The new investigational drug, also known as KRP203, is a synthetic, sphingosine 1-phosphate receptor (S1PR) modulator.
It has been evaluated in Phase I and Phase II trials for tolerability, efficacy, and safety in several autoimmune indications.
The drug will also be assessed as an adjunctive and maintenance treatment in the MO-TRANS global Phase IIb/III study of AML adult patients receiving allogeneic HSCT.
The company is working to begin the MO-TRANS study in Europe, US, and Japan.
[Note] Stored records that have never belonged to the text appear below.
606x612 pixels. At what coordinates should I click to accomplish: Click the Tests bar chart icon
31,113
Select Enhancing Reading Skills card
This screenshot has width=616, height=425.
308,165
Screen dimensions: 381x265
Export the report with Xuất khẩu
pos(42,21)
The trial is expected to commence in the second half of this year, with preliminary data anticipated by the end of 2024.
Priothera Regulatory Affairs head Karen Von Graevenitz said: “The Fast Track designation grant for mocravimod in combination with allogeneic HSCT is an important milestone and underlines the significant unmet need in AML patients undergoing HSCT, a serious disease where currently no available therapy exists.
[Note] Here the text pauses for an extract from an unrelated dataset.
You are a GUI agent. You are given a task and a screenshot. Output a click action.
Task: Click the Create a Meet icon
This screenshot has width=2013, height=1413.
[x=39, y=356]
“The designation means mocravimod will be eligible for expedited review and we will work closely with the US FDA to advance the global Phase II/III trial which is due to start in the second half of 2022.”
In March this year, the US FDA and the European Medicines Agency (EMA) granted orphan drug designation (ODD) to mocravimod to treat AML in patients receiving HSCT.
ODD by EMA for the drug was granted after receiving a recommendation from the Committee for Orphan Medicinal Products (COMP).